The detailed review process is shown in Figure 1, in which the author explains the process of collecting literature and analyzing data for this manuscript.

Flow chart of the search process.
Results
Overview of Publications
Table 1 shows the distribution of research articles between 2000 and 2021. Notably, according to the author’s criteria, the first journal articles related to sustainable luxury and consumer PI appeared in 2013. Between 2000 and 2012, no peer-reviewed articles were found in the Scopus and WoS databases that focused on sustainable luxury and PI. However, from 2017 to 2021, 7, 3, 11, 16, and 11 research articles were published in the field. Thus, research on this topic has accelerated, indicating that the field is relatively new but growing.

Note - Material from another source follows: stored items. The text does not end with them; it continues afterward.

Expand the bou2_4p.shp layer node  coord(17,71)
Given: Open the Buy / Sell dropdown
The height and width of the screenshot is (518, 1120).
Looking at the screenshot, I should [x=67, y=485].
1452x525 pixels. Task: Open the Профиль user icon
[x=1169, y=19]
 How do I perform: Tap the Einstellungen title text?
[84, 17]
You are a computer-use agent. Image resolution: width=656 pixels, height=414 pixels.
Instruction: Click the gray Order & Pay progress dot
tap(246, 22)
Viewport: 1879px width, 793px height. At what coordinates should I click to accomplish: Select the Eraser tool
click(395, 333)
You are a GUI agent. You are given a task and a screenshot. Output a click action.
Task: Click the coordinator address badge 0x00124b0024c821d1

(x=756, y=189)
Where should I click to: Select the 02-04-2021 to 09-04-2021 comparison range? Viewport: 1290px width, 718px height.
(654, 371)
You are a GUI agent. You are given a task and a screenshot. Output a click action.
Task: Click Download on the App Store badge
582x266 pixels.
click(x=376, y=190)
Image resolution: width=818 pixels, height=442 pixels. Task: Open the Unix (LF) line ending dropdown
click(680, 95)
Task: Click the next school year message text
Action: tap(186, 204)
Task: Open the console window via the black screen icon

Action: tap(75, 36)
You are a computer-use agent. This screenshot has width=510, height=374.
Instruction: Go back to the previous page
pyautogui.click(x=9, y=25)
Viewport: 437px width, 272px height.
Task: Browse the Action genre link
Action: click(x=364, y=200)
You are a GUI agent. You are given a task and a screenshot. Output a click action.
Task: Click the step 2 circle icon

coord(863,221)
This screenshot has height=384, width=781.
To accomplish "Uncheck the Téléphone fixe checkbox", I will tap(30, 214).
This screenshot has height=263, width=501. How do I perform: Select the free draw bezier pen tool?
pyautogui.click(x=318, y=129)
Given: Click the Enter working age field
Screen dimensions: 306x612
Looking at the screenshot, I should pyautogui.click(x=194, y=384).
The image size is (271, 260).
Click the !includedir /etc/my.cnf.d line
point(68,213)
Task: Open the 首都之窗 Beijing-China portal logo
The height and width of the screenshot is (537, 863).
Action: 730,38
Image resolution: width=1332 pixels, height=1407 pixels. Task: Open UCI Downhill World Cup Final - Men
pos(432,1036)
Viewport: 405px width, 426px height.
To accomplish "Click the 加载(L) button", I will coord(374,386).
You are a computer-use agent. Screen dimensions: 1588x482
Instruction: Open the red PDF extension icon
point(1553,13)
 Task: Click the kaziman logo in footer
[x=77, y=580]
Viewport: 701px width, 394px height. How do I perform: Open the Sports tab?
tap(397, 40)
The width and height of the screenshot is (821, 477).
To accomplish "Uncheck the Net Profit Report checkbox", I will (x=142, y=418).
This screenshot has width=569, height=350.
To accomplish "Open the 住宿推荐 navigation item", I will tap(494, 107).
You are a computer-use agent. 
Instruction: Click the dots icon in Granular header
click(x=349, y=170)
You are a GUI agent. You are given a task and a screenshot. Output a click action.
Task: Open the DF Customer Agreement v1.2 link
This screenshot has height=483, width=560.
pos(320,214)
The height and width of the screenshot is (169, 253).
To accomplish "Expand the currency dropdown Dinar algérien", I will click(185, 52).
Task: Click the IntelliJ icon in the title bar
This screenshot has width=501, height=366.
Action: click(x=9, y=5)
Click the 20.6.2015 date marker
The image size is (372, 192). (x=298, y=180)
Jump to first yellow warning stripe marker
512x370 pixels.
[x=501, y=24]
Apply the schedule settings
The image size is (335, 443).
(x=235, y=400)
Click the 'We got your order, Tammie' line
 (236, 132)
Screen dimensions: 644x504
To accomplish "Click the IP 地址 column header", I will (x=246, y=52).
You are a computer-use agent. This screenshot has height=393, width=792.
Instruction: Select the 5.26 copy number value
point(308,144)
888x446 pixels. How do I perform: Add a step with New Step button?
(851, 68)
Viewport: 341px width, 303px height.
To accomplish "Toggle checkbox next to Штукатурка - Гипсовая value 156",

Distribution of the Reviewed Articles by Year of Publication.
The results based on the disciplinary distribution of Scopus show that the research articles originated from 12 disciplines. The same research article may be given multiple disciplinary labels. The most important disciplinary sources are “Business, Management and Accounting,”“Social Sciences,” and “Environmental Science,” but cover disciplines such as “Psychology” and “Neuroscience” (Table 2). This finding indicates that the journals that published the included articles are in the areas of, for example, business, marketing, ethics, fashion, and psychology. Journals dedicated to luxury and marketing research are not the only journals exploring the relationship between consumer PI and sustainable luxury, facilitating the development of this research topic and being explored from multiple perspectives.
Distribution of the Reviewed Articles by Journal.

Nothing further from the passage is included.